> **Trecho**
* * * * * * * * *
Educadores constroem agenda para promover avanços de aprendizagem de Língua Portuguesa e Matemática

Em uma escola do Ensino Fundamental, as taxas de aprovação no 4º ano vêm diminuindo ano após ano, com um número crescente de estudantes sendo retidos. Em outra unidade escolar, desta vez do Ensino Médio, o professor de física do 3º ano reparou que a turma tinha dificuldades para calcular a área de figuras planas, como quadrados e triângulos.  Como os coordenadores pedagógicos podem ajudar a resolver situações como essas?
 
A pergunta vem guiando os encontros do Plano de Formação Continuada Territorial, promovido pela Secretaria de Educação do Estado da Bahia por meio do Instituto Anísio Teixeira (IAT).  Coordenadores de todo o estado estão construindo coletivamente agendas com planos de intervenção a partir de reflexões sobre a prática pedagógica de formação de leitores e a didática do ensino da matemática para desenvolver as habilidades em Geometria. 
 
Os formadores planejaram essas reuniões com o apoio dos consultores do Instituto Vera Cruz (IVC), que desde junho de 2020 fortalecem os conhecimentos didáticos nas áreas de Língua Portuguesa e Matemática dos profissionais que estão à frente do Plano de Formação Continuada. 
 
Nos encontros do NTE 17 (Semiárido Nordeste II), em meados de agosto, os coordenadores se debruçaram primeiro sobre a situação-problema de Língua Portuguesa. Juntos, eles desenharam algumas estratégias de intervenção, como a mobilização para a escuta dos professores envolvidos, a formação de grupos de trabalho com reforço escolar focado na prática de leitura, o desenvolvimento de projetos explorando diversos gêneros textuais de forma lúdica e a construção de uma agenda de reuniões com a família.
* * * * * * * * *
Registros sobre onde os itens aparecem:
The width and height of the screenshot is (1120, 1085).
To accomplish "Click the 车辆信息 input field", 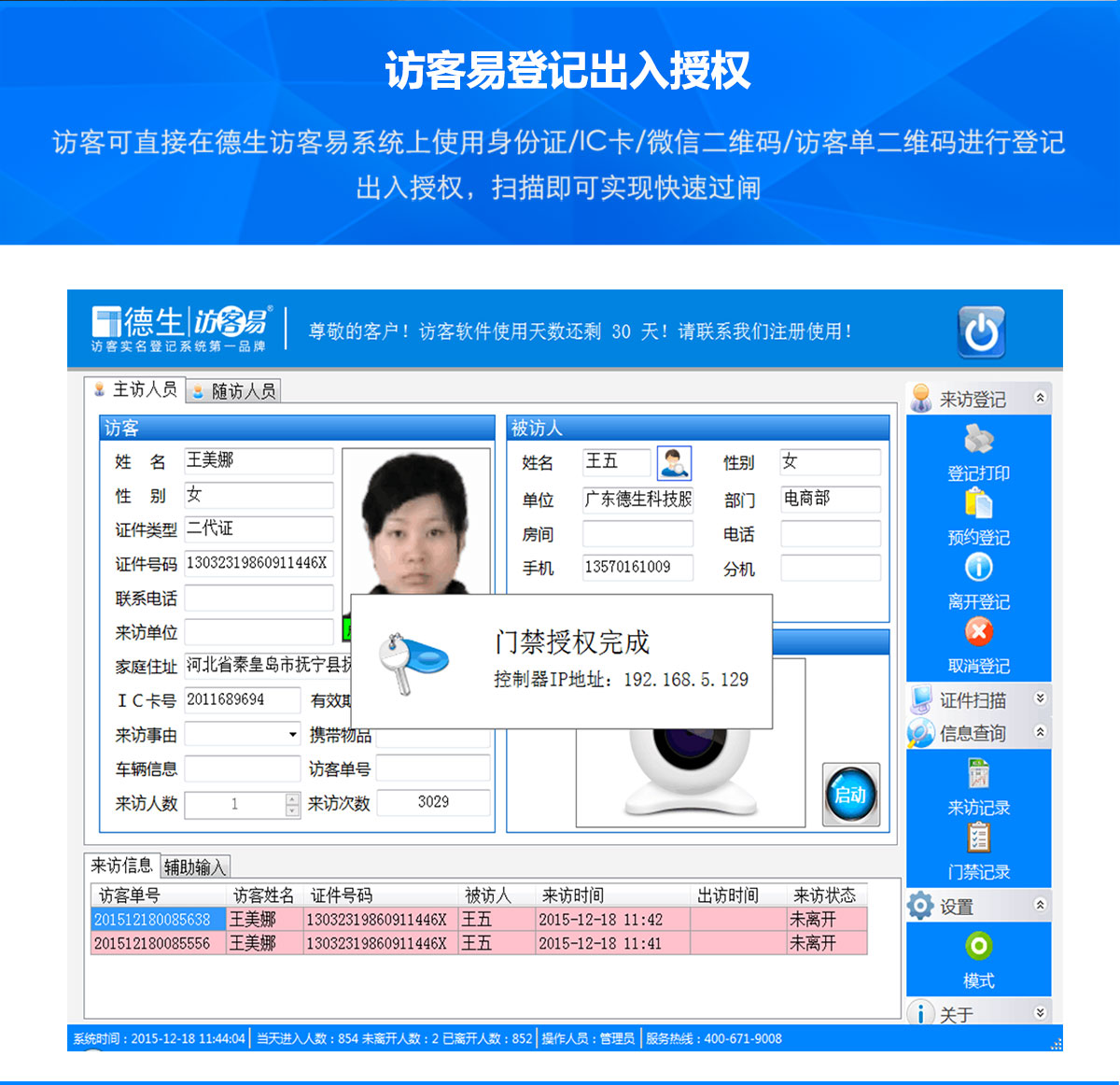I will tap(242, 769).
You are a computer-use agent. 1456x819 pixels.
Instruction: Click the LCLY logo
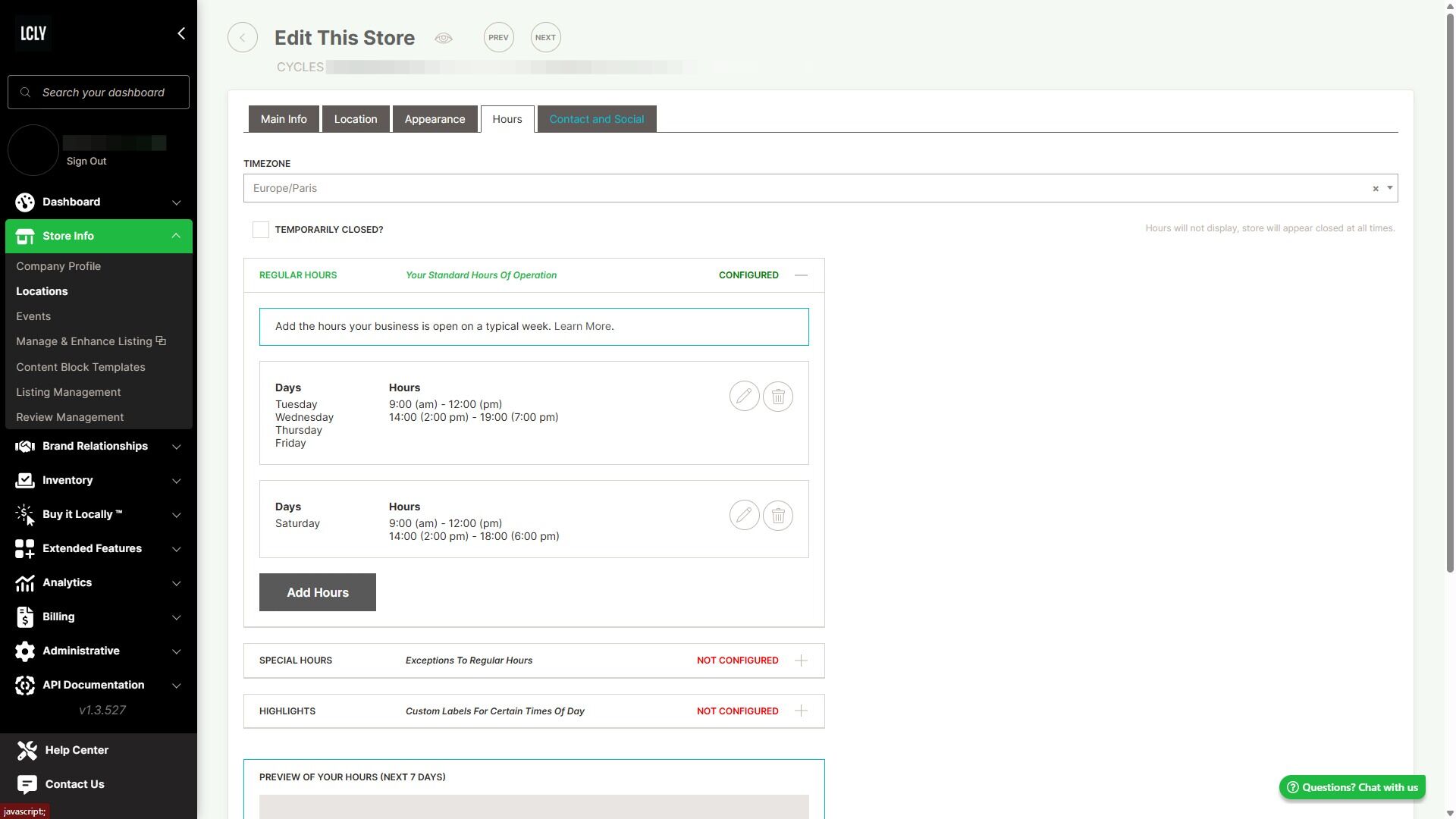click(x=33, y=33)
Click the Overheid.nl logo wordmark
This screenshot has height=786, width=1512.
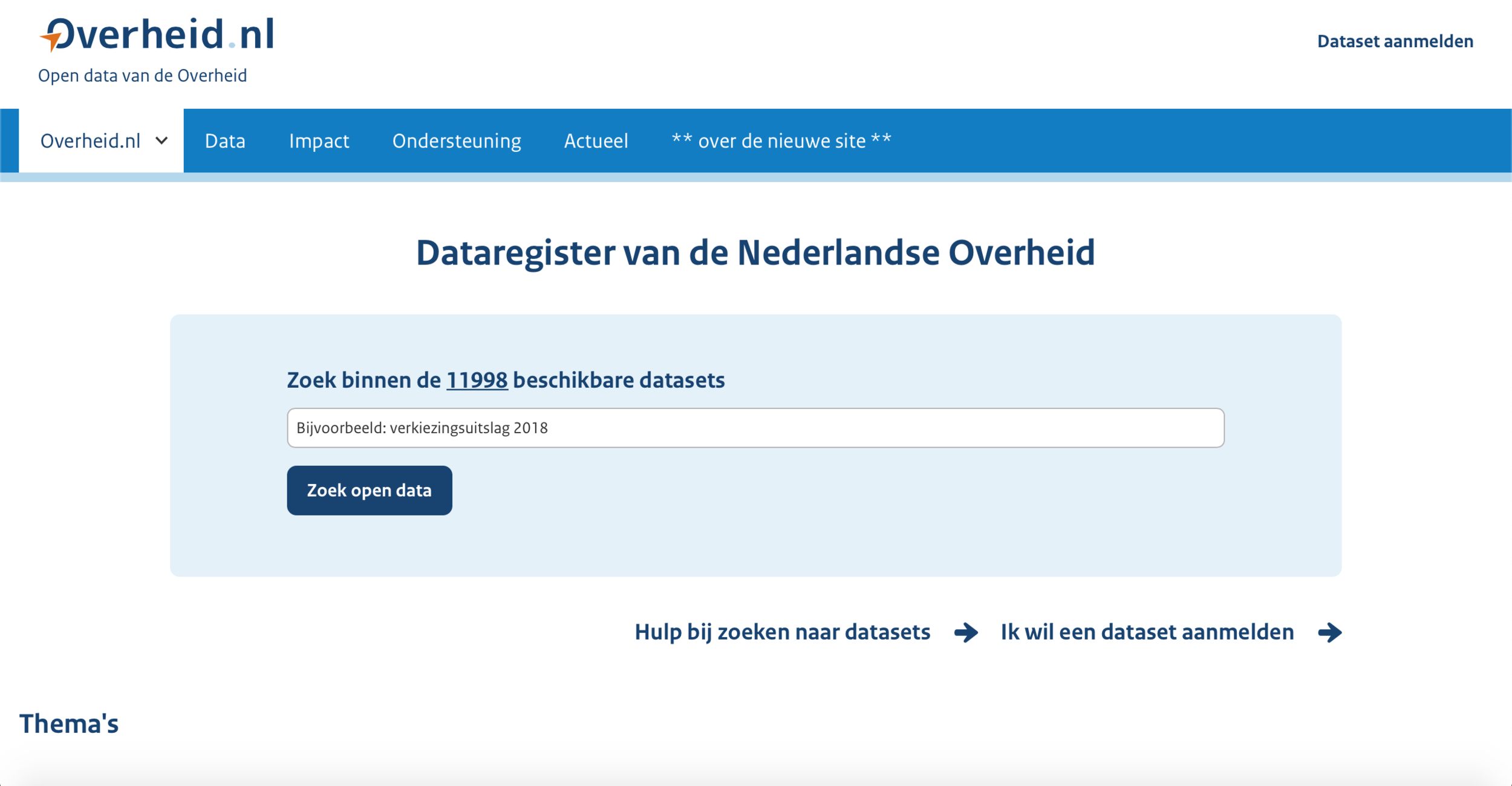(x=163, y=34)
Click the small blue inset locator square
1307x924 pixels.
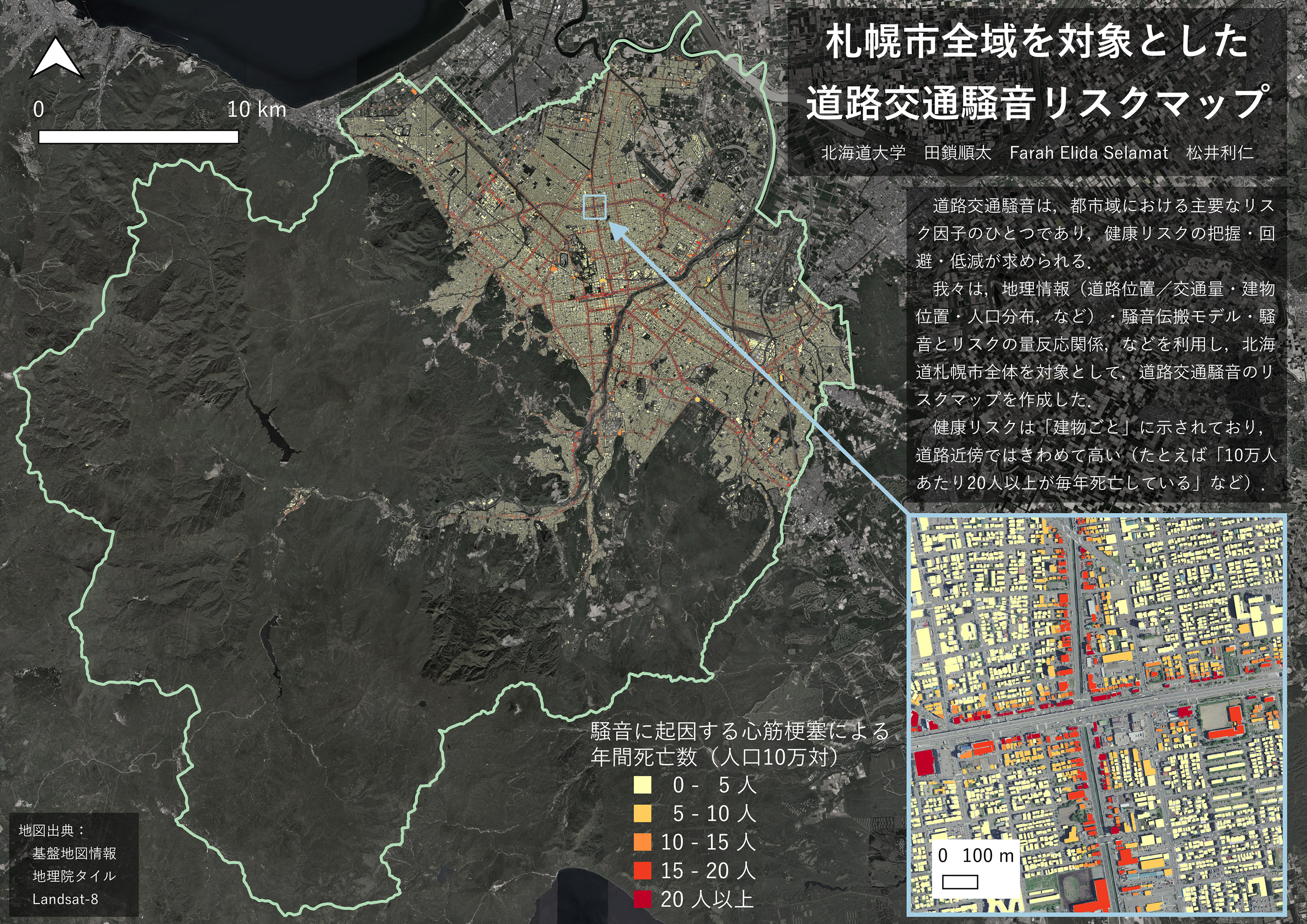point(595,206)
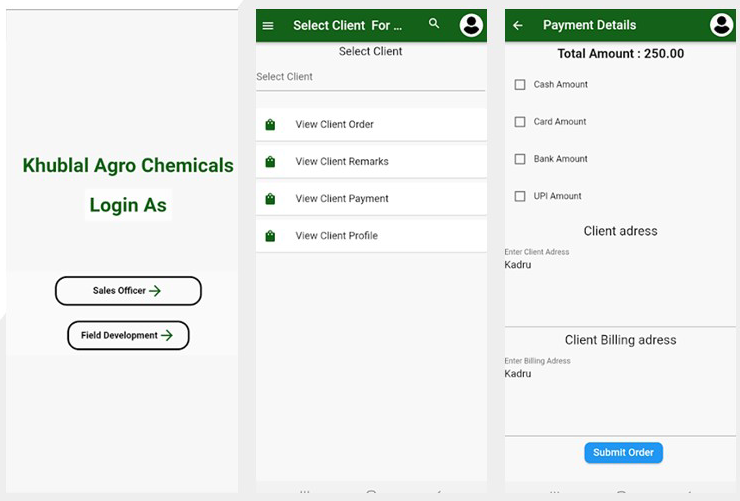Click the bag icon beside View Client Profile
Viewport: 740px width, 501px height.
[x=270, y=235]
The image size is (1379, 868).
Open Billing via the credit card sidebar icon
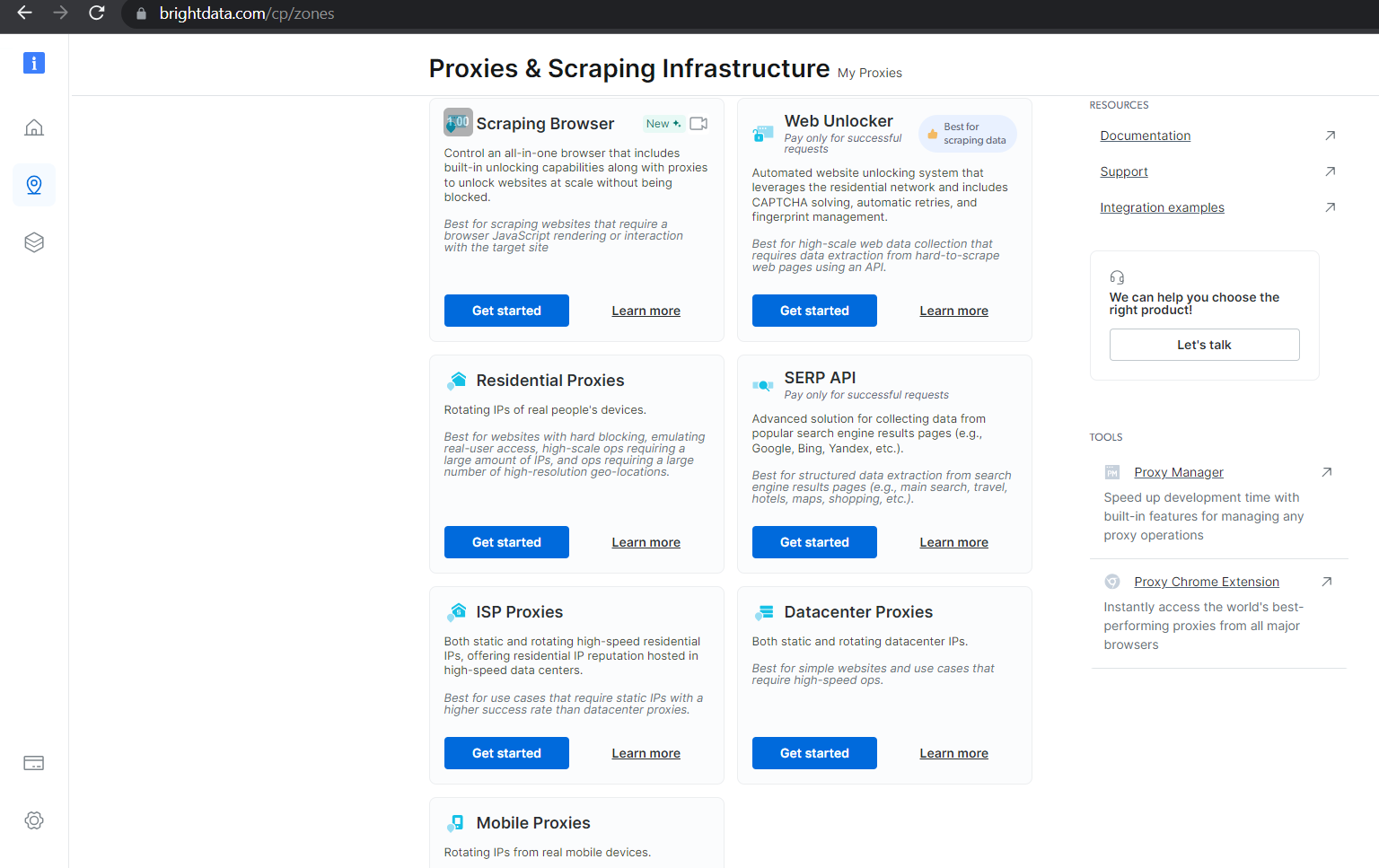tap(33, 762)
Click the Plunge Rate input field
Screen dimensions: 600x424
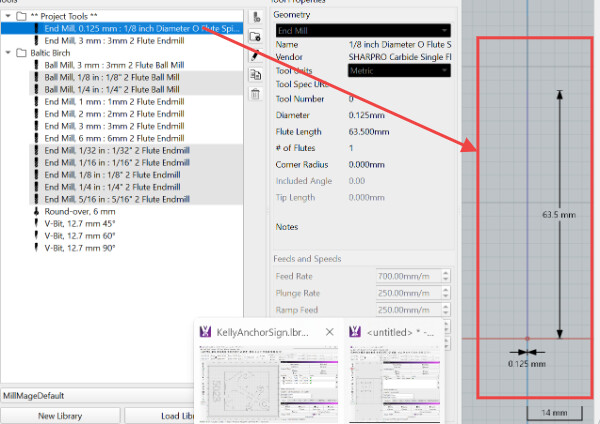pos(408,293)
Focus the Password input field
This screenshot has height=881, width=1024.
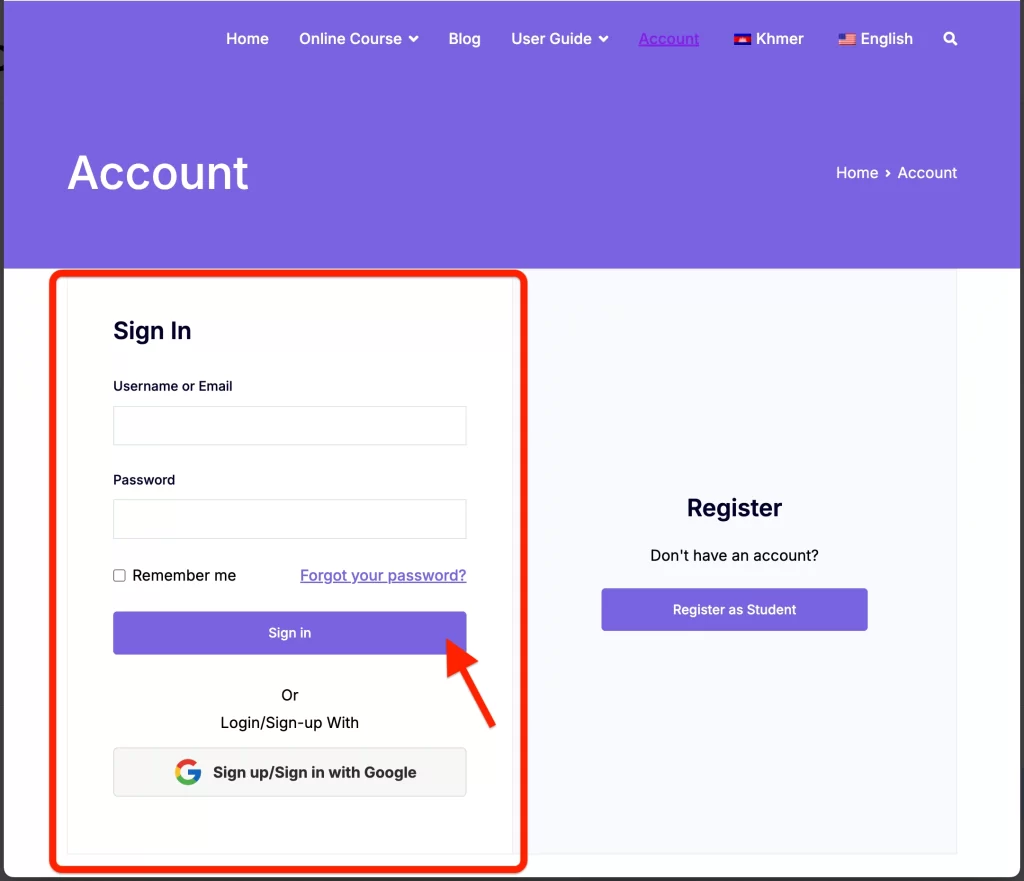[289, 519]

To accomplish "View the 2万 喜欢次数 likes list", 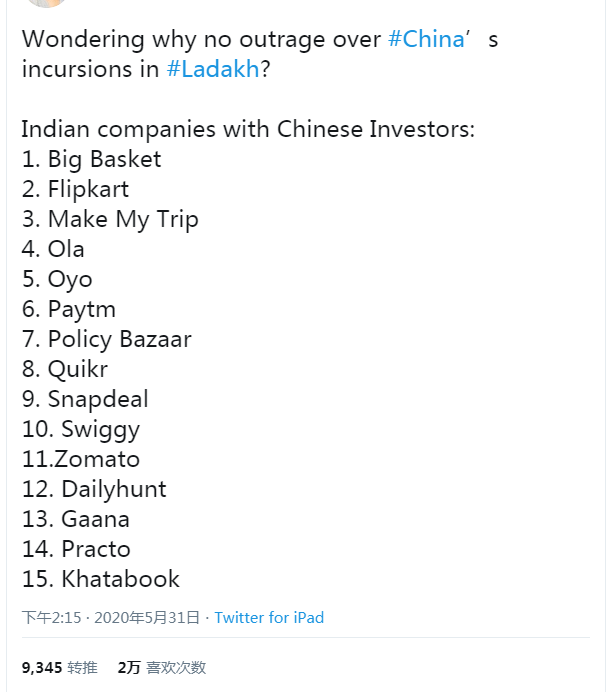I will point(162,667).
* * * * * * * * *
> **Instruções**
Prossiga com a reportagem sobre a formação de coordenadores pedagógicos na Bahia a partir do ponto em que ela termina.

> **Resultado**
 
O coordenador Wilson Moreira lembrou que a aproximação com as famílias é importante em todos os casos - para os estudantes que estão com mais dificuldades e também para aqueles com melhor desempenho. "Na nossa escola, a gente conseguiu concluir a demanda de ligar para os alunos que necessitavam mais e aí a gente achou viável fazer a ligação também para aqueles que se destacaram. Lembro que telefonei para uma estudante, a mãe atendeu e ela já foi logo perguntando: 'O que minha filha aprontou?' Comecei a fazer elogios para a menina, agradecer por seu empenho, e depois essa mãe me contou chorando que ninguém nunca tinha feito isso... Que ela via o quanto a filha era esforçada, mas ninguém nunca tinha reconhecido. Isso ficou marcado pra mim". 
 
A formadora Elisa Ribeiro utilizou o episódio para ilustrar a importância de incluir a rotina escolar na rotina familiar e também para mostrar que as escolas precisam estar atentas a todas as práticas, para que descubram por que umas funcionam e outras não. 
 
Depois da construção coletiva da agenda do coordenador, com ações que podem ser adaptadas de acordo com a realidade de cada lugar, Elisa trouxe um pequeno histórico de como a leitura foi tratada no Brasil. Ela lembrou que até a década de 1950, ler era conhecer o alfabeto. Só depois, ler passou a ser cada vez mais sinônimo de compreender, embora até hoje seja comum que a alfabetização ocorra de um modo linear, a partir das letras, sílabas, palavras e frases. "Mais importante do que ler as palavras, é entender o contexto. A leitura é um conteúdo a ser ensinado nas escolas como uma prática social", defendeu. 
 
Ensino "coletivizado"
 
Na reunião seguinte da turma, os educadores concentraram-se sobre o problema de matemática - aquele dos estudantes com dificuldades para calcular a área de figuras planas, lembra?
 
A coordenadora Joany Ribeiro sugeriu que os professores de matemática sejam chamados a colaborar com a área das ciências da natureza nos ACs, como costuma acontecer na escola onde trabalha. "Nós também fazemos muitas atividades práticas de geometria com os estudantes, muitos simulados".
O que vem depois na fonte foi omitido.